Hopefully, racecourses around Dubai will continue to look to alternate synthetic turf surfaces when designing new tracks as an environmentally responsible alternative to both turf and dirt tracks. There are many alternatives on the market, however consistent testing is needed to ensure the track holds up to the performance and environment demands required of the surface.
The Sustainable City
The Sustainable City is one of Dubai’s most prominent sustainable energy initiatives in current years. The city touts 100% water recycling and reuse, 100% waste diversion, and net zero energy development as some of its more interesting achievements. A 500 villa community, the Sustainable City has been designed to be as energy efficient as possible, while at the same time being a truly liveable community, with plenty of facilities to ensure residents live as they would usually in any other community.
The project also features an equestrian centre and 4km round horse track, as key features of the development. It just goes to show that we can have pure green initiatives that take in equestrian activities – the two things don’t have to be at loggerheads with careful planning. Home to 32 horses with instructors, lessons, and functions, it is a true achievement.
Travel and your carbon footprint
In the UAE it is largely illegal to bet on horse racing itself. However this isn’t a problem for online betting platforms and bookies registered overseas, who can all tune in and follow along in real time as the horses race the tracks in Dubai. If you’ve ever wanted to travel to one of Dubai’s tracks to participate in the action you might do well to look at your trip’s carbon footprint.
Travelling anywhere, especially to a far flung corner of the globe, can not only be a costly exercise, but it can also generate a lot of excess waste. Instead of travelling for race days, it is a better experience environmentally to sit and watch from the comfort of your own home. When it comes to betting on race, and even those running in Dubai, it’s easy to find safe options online that will allow you to bet on some of the world’s richest horse races.
Dubai and the environment: Moving forward
Dubai is consistently becoming more and more environmentally aware and conscious when building works around the city, and this certainly extends to the horse racing community and the facilities being built. This is now becoming an inbuilt part of the planning process, rather than a heedless add on or afterthought in the design process.
Green building in Dubai is “about achieving a balance between the economic development and environmental protection”, and is required under legislature for all new buildings since 2014. When building in Dubai, all people now need to take these regulations into account and fulfil their obligations to the best of their abilities.

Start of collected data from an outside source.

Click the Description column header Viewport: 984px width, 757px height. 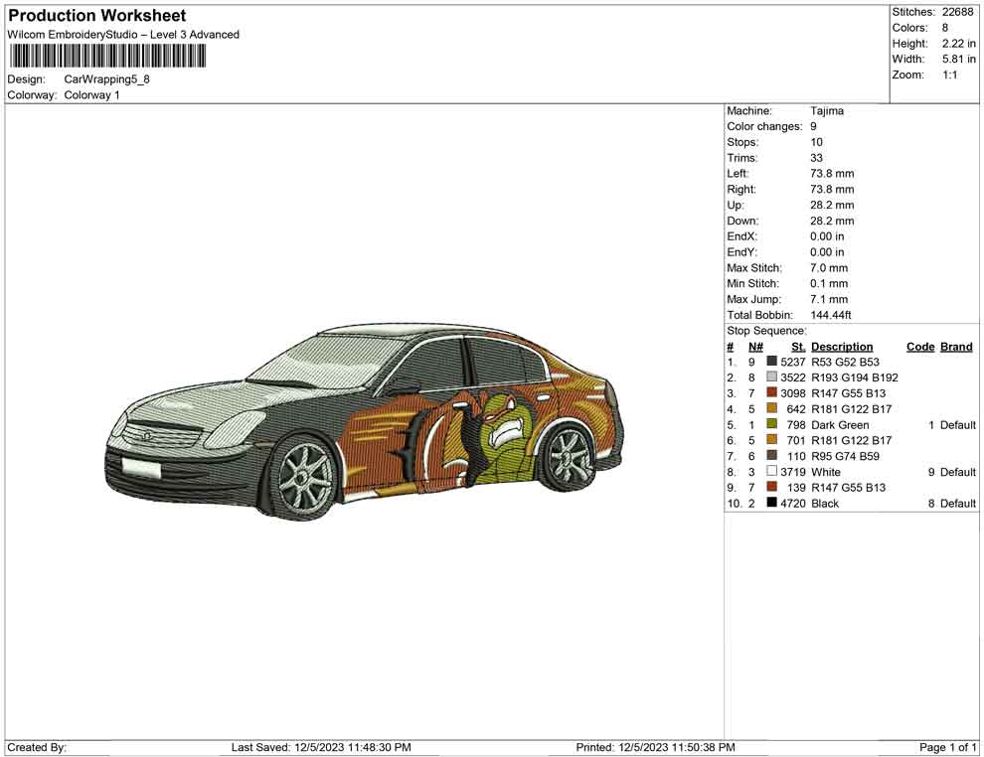pos(842,347)
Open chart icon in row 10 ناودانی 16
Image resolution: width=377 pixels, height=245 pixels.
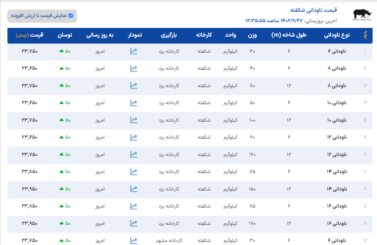pyautogui.click(x=134, y=206)
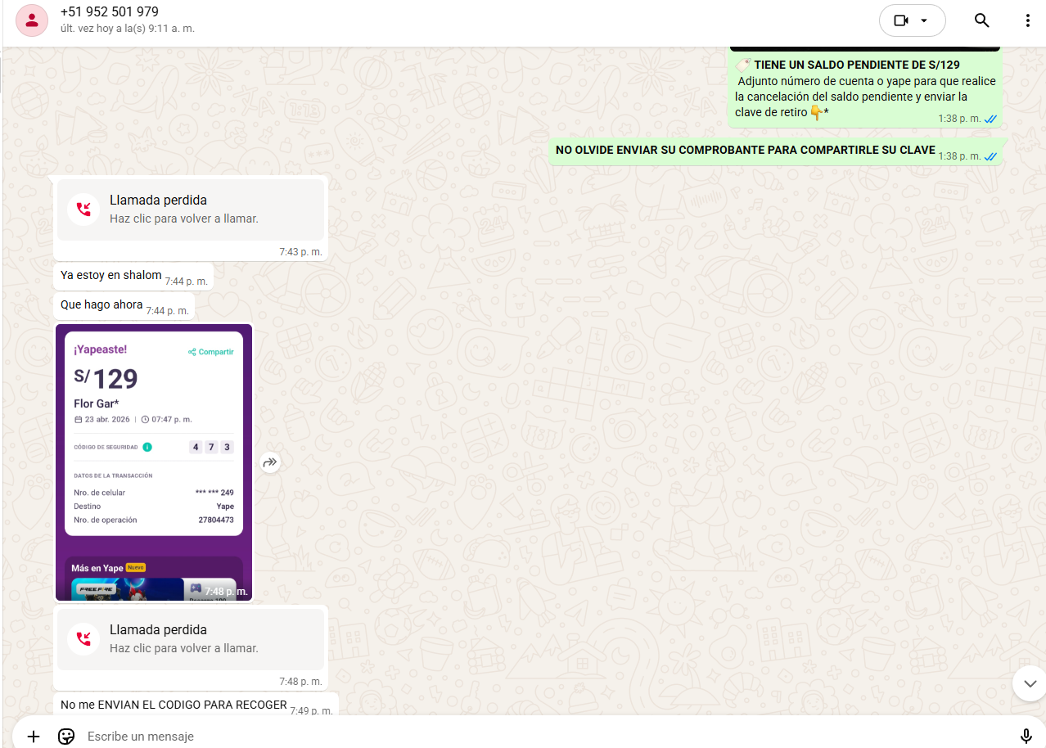
Task: Select the 'Que hago ahora' message
Action: click(102, 305)
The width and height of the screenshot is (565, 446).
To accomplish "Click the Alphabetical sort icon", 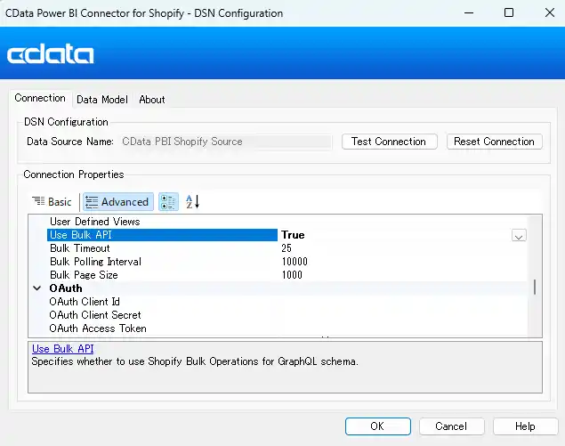I will tap(192, 202).
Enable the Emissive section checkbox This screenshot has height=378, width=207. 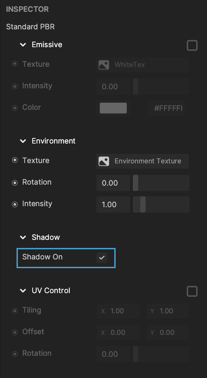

This is just one of the ways in which Dubai is becoming a green world leader. While it may seem odd to have an expanse of turf alongside a grandstand in the middle of the desert, you can be assured that the environmental impact of doing so has been carefully assessed in advance.
As Dubai moves towards a greener future, we can be assured that turf and horse racing clubs will also be carefully following along. We are now required to be more environmentally responsible in all facets of life. We can no longer waste precious resources without thinking about some sort of contingency plan. And we are happy to hear that horse racing, as an industry in Dubai, is following suit by doing their bit for the environment.